The MEM-FLIM results are comparable to the reference system. There are several advantages for the MEM-FLIM system over the reference system. (1) The camera can be modulated at the pixel level, permitting the recording of two phase images at once. The acquisition time can thus be shortened by using the MEM-FLIM camera, which causes less photobleaching in the biological sample. (2) The MEM-FLIM camera does not need high-voltage sources and RF amplifiers, and the system is more compact than the reference system. (3) In the MEM-FLIM system, one can change the integration time and the analog gain, which has no effect on the optical system itself. In the conventional frequency-domain FLIM system, one needs to control both the integration time and the MCP voltage to make use of the full dynamic range of the camera. However, changing the MCP voltage by more than approximately 50 V (depending on the intensifier and the MCP voltages used) means changing the system itself, which in turn means that the calibration done at another MCP voltage is no longer reliable. So one needs to pay extra attention when adjusting the settings on the conventional frequency-domain FLIM system. (4) Possible sources of noise and geometric distortion are significantly reduced. (5) The image quality from the MEM-FLIM camera is much better than the conventional intensifier-based CCD camera, and the MEM-FLIM camera thereby reveals more detailed structures in the biological samples. (6) The quantum efficiency of the MEM-FLIM camera is much higher than the reference camera. For the MEM-FLIM camera, the quantum efficiency is determined by the characteristics of the front-illuminated CCD, about 30%, 50%, and 70% at 500, 600, and 700 nm, respectively. For the reference camera, the quantum efficiency of the photo cathode at 500 nm is around 11%. Further, there are losses in other parts of the system, including the fiber optics and the CCD camera, not all of which can be attributed to true quantum effects.

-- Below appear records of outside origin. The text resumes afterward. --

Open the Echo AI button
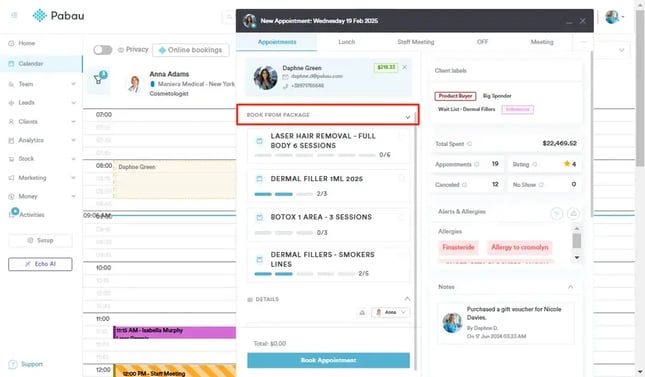Screen dimensions: 645x377 point(40,264)
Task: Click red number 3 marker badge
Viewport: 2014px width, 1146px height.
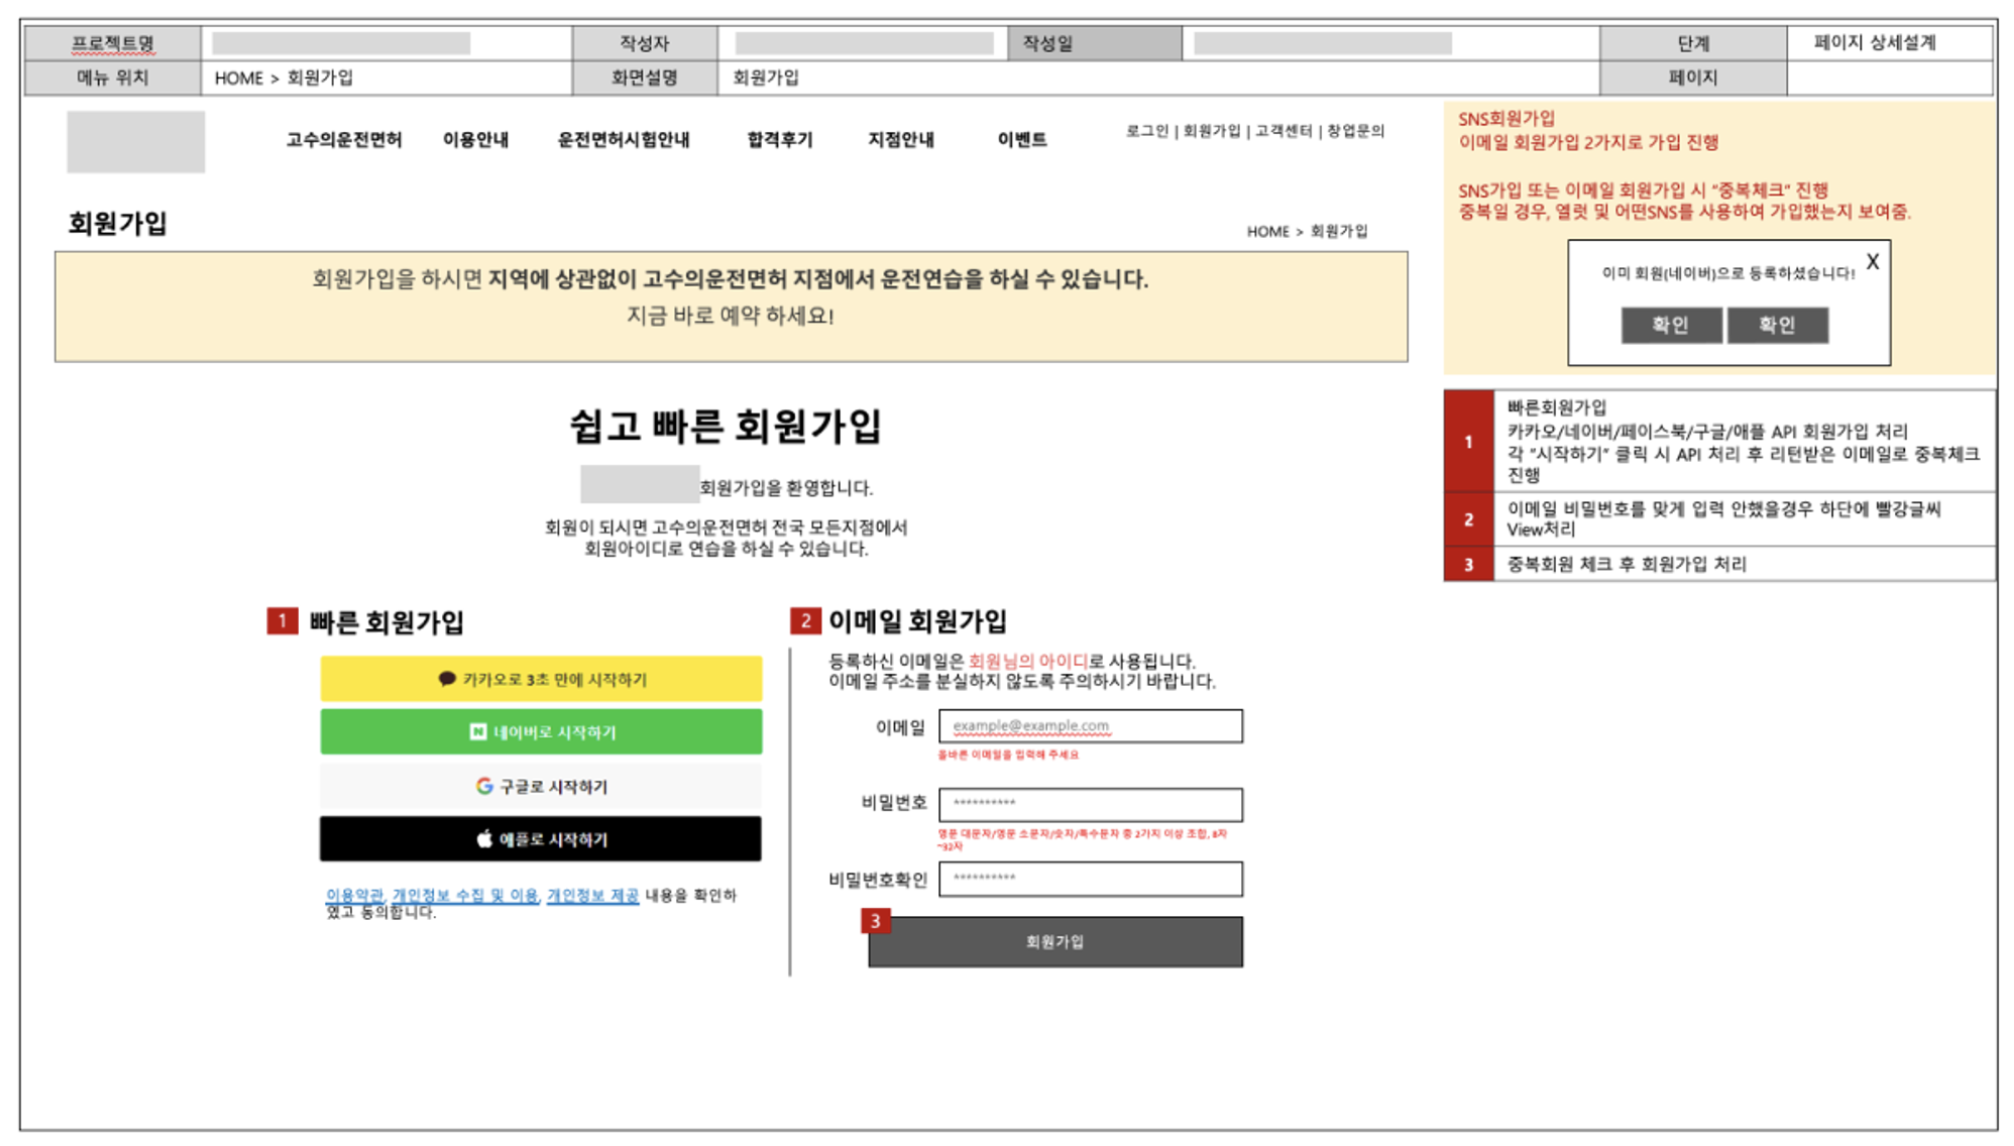Action: (875, 921)
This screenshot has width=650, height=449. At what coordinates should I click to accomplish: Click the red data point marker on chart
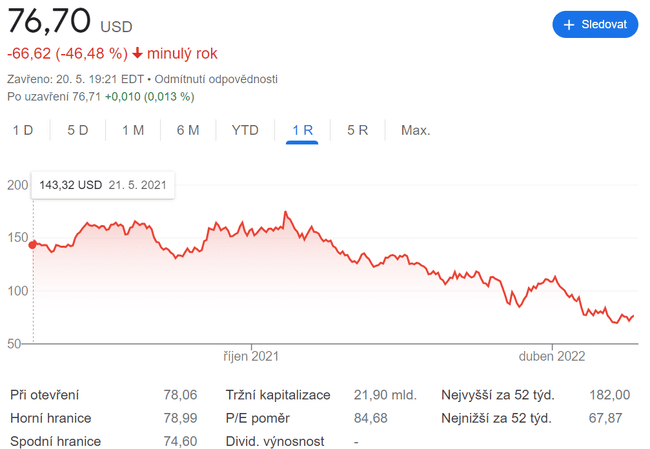(x=33, y=244)
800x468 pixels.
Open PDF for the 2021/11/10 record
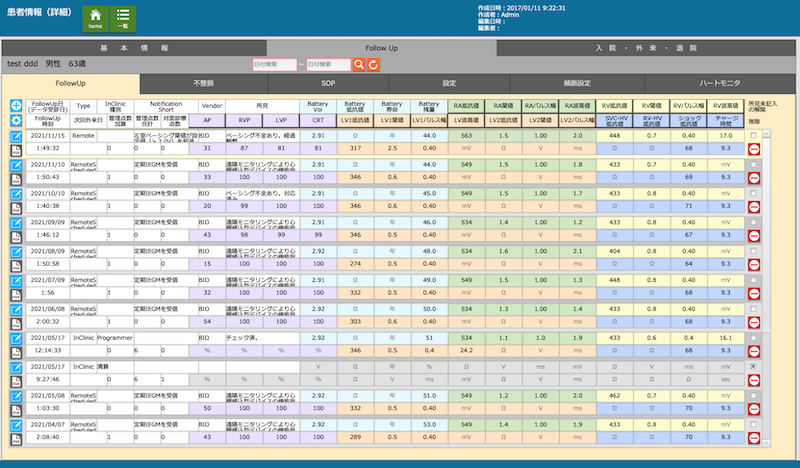click(16, 177)
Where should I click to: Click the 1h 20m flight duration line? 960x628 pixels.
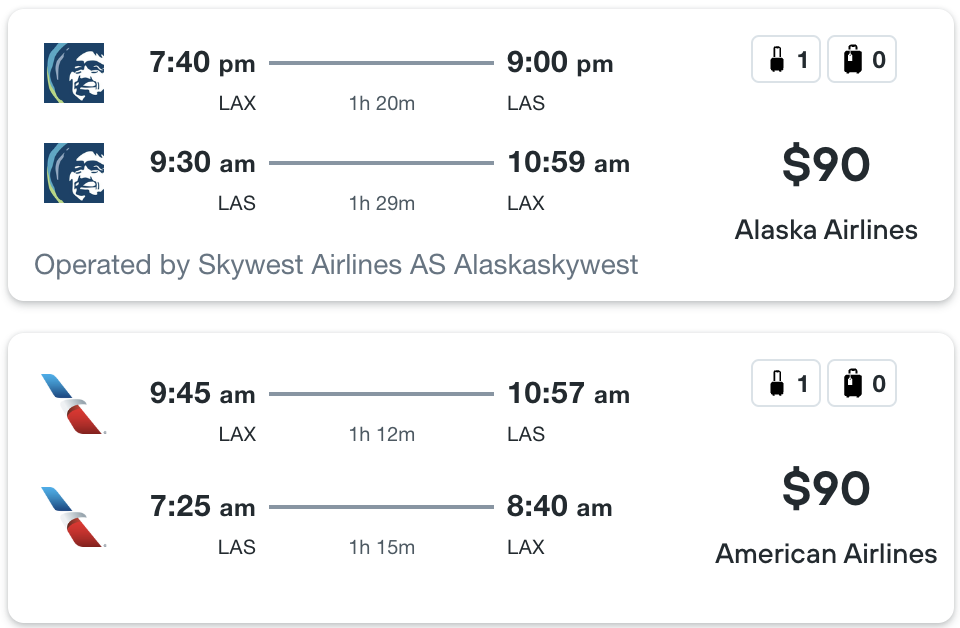[381, 64]
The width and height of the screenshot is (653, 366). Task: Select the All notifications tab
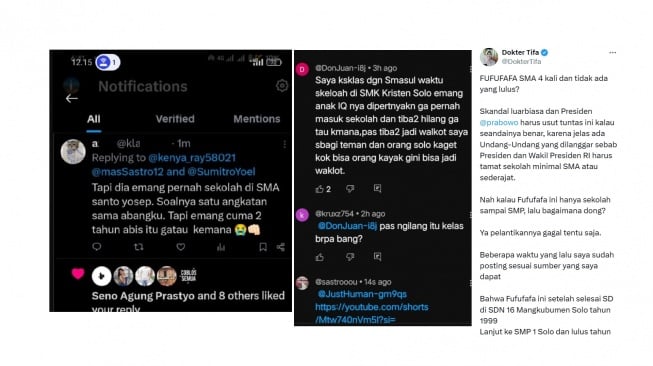[94, 119]
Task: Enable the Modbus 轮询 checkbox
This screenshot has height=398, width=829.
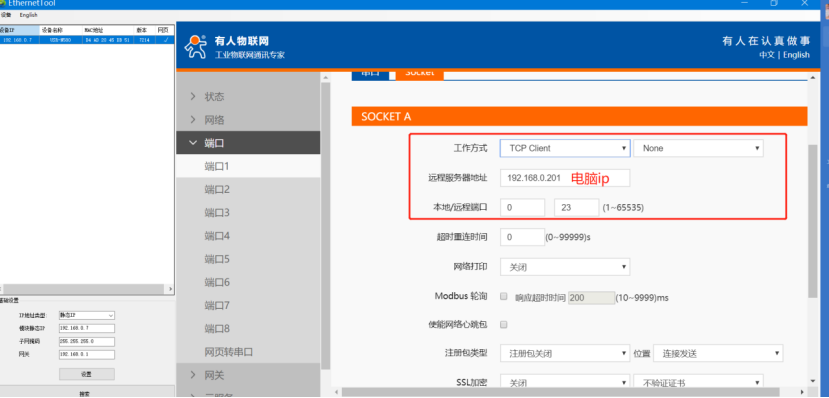Action: (503, 297)

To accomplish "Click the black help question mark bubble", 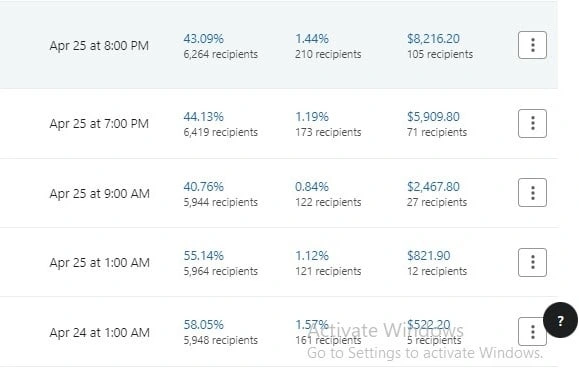I will [x=560, y=320].
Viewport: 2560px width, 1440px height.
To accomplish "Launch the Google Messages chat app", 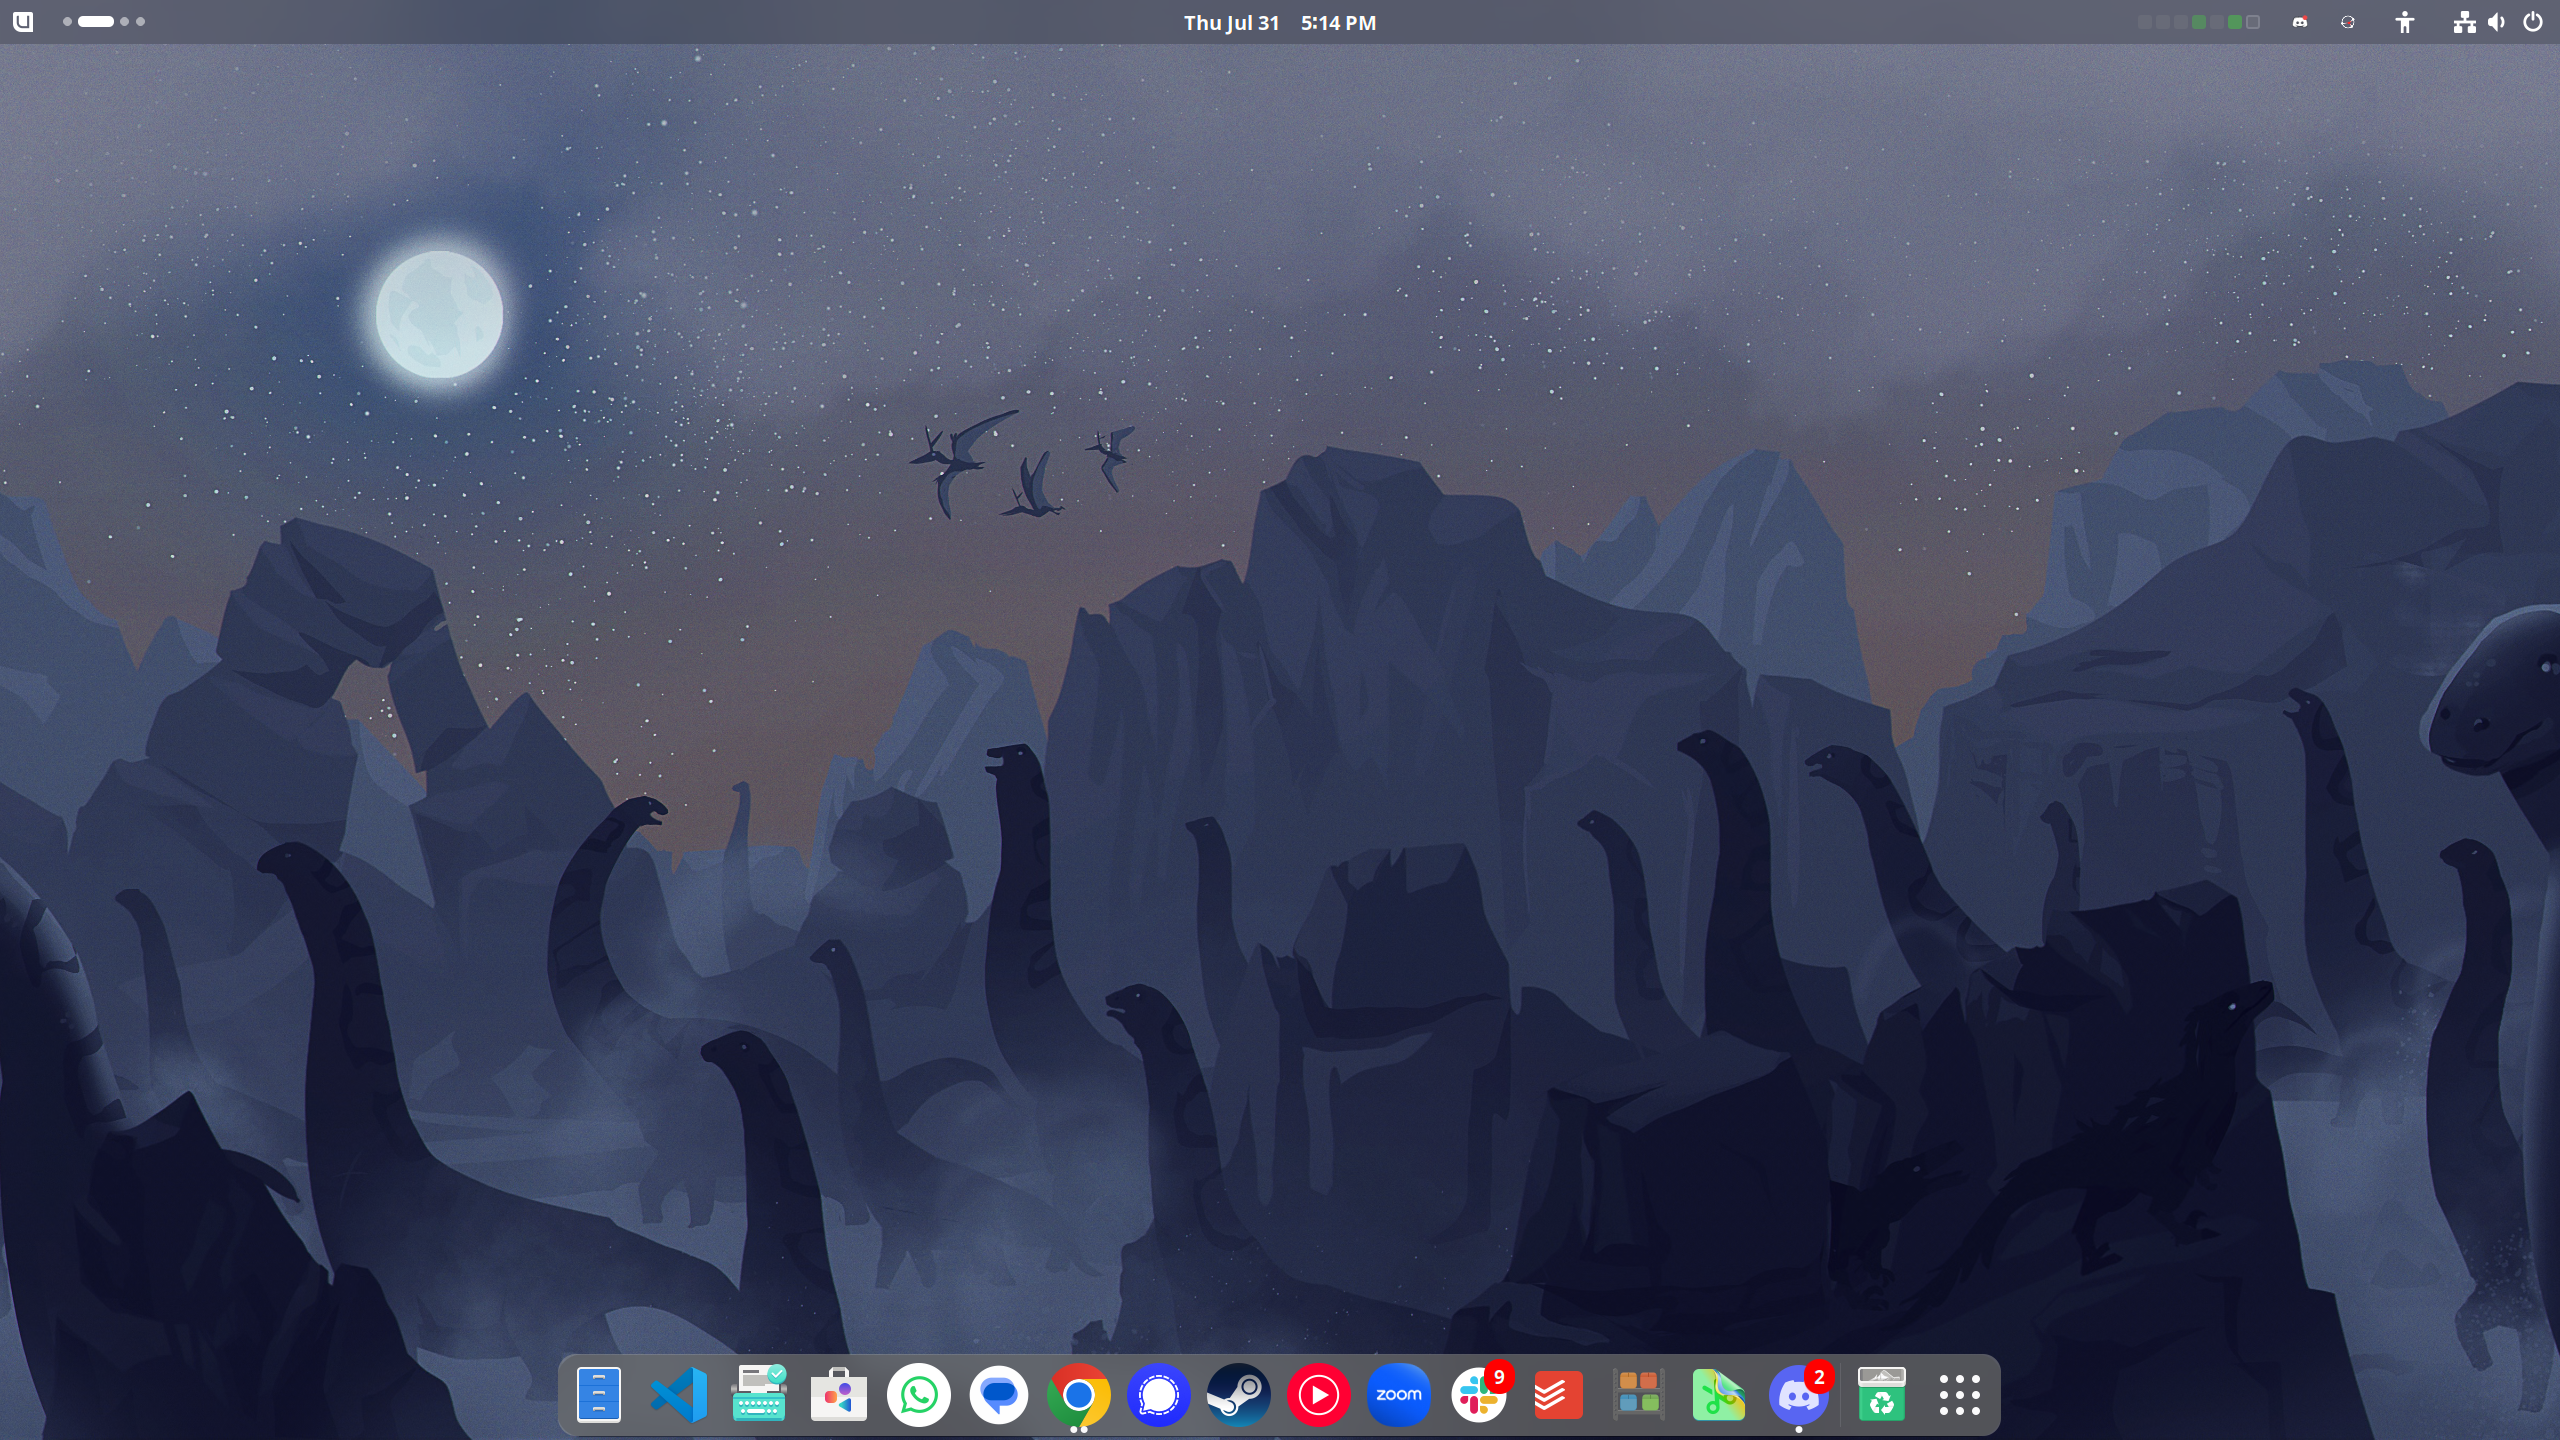I will coord(998,1394).
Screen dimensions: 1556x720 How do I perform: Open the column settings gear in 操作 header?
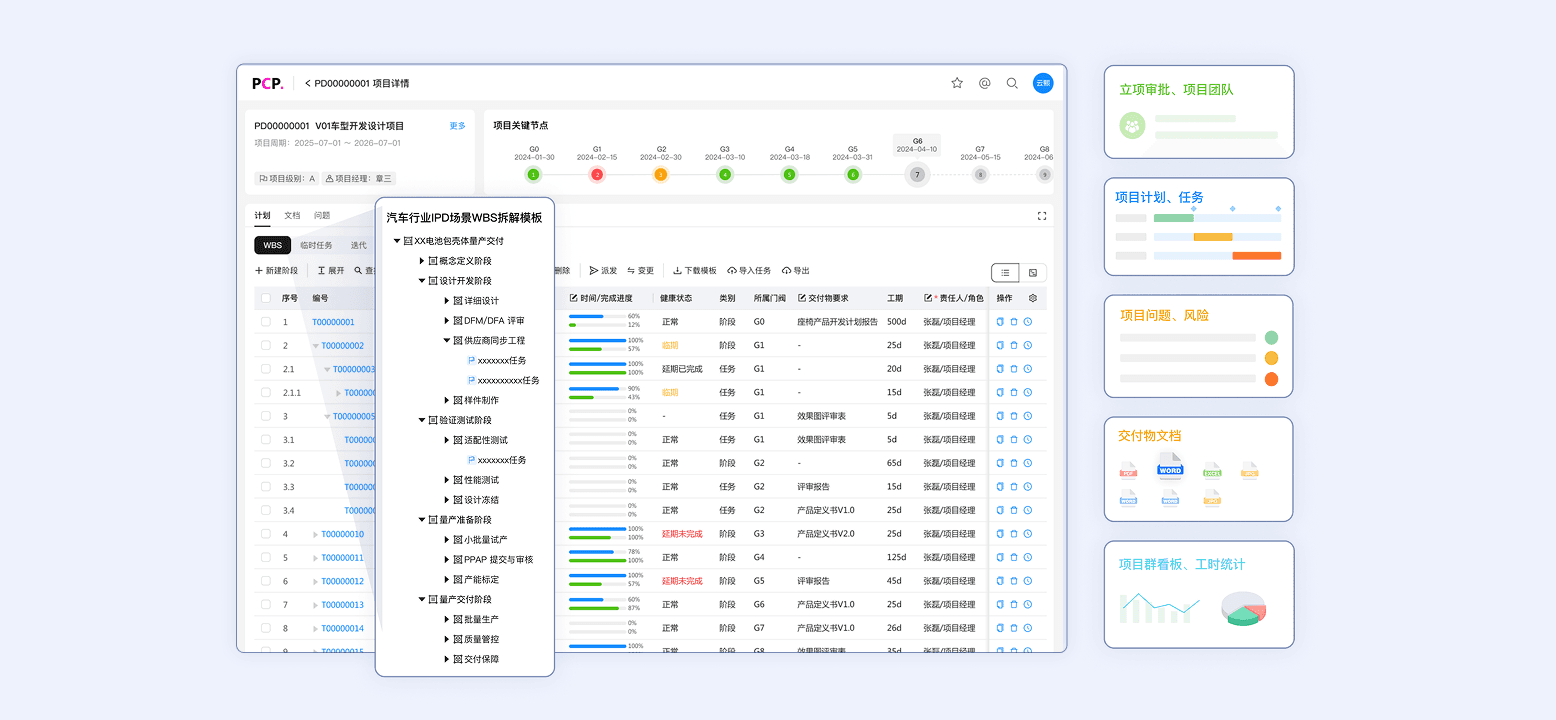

It is also interesting to compare our results to the previously developed CCD camera described in Refs. 26 and 27, as shown in Table 3. Both the SR-2 and the MEM-FLIM cameras are able to measure fluorescence lifetimes, and the modulation depth and the lifetime results are comparable. The quantum efficiencies of the two cameras are comparable since they are both determined by the characteristics of a front-illuminated CCD. There are big improvements in the MEM-FLIM camera compared with the SR-2 camera. Although both the MEM-FLIM and the SR-2 cameras are noncooled, we can see clear influence of the dark current on the SR-2 camera. The presence of an edge artifact in the phase images in Fig. 2(e) and (2f) of Ref. 26 and Fig. 3 of Ref. 27 can be attributed to the dark current. In the MEM-FLIM camera, however, there is a uniform phase response across the sensor and the dark current influence can be ignored. The MEM-FLIM camera has more than twice as many pixels, smaller pixel sizes for better spatial sampling density, and a fill factor that is 2.75 times that of the SR-2. The modulation frequency of the MEM-FLIM camera described in this manuscript is 25 MHz, while the SR-2 camera is 20 MHz. As mentioned in Refs. 26 and 27, the modulation frequency can, in principle, be significantly increased for both cameras, but all measurements of camera performance would have to be re-evaluated for any higher frequency. At this time we can only compare performance at the frequencies that have been used.
Comparison of the MEM-FLIM camera and the SR-2 camera.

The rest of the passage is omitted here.